According to a Sunday report from the Financial Times, the ECB was concerned about possible regulatory overlap between respective central banks in the EU and crypto companies as officials prepare to implement the Markets in Crypto-Assets, or MiCA, framework. The European Parliament, European Commission, and European Council reached an agreement on June 30 to bring crypto issuers and service providers within their jurisdictional control under a single regulatory framework.
Regulators from 19 EU member states will reportedly attend a supervisory board meeting in July to discuss MiCA and its possible implementation. Once implemented, the law will require asset service providers to adhere to certain requirements aimed at protecting investors as well as warn clients about the potential risk of investing in a volatile crypto market. EU officials will also have an 18-month review period to assess the proposed regulatory framework and determine whether it includes other crypto-related products like nonfungible tokens, or NFTs.
"It’s very challenging," reportedly said an unnamed national regulator. "With MiCA 18 months away, are you better to say, 'until it’s in, do what you like, there’s no regulation' or are you better to try to get a handle on it?"

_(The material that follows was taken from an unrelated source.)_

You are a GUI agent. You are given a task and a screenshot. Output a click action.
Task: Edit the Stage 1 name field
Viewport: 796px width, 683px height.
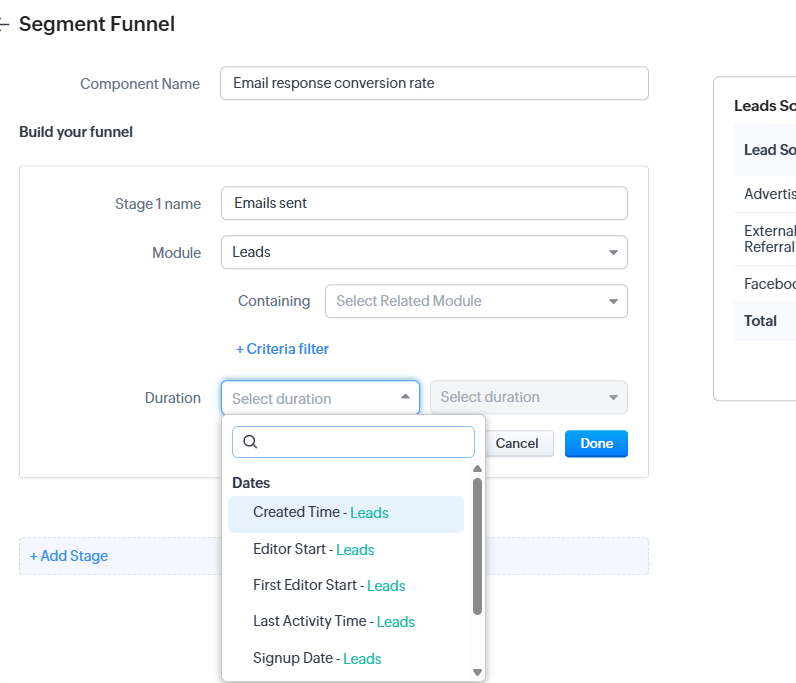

ECB to warn eurozone countries over crypto regulation https://t.co/e6rzizb4Lp— Financial Times (@FT) July 4, 2022
Before the passage of MiCA, financial regulators from individual European Union member states largely had to handle crypto regulation within their own borders — though officials recently reached an agreement on forming an authority for supervising anti-money laundering regulations for crypto firms. In Germany, the Federal Financial Supervisory Authority, or BaFin, is responsible for issuing licenses to crypto firms interested in offering services within the country.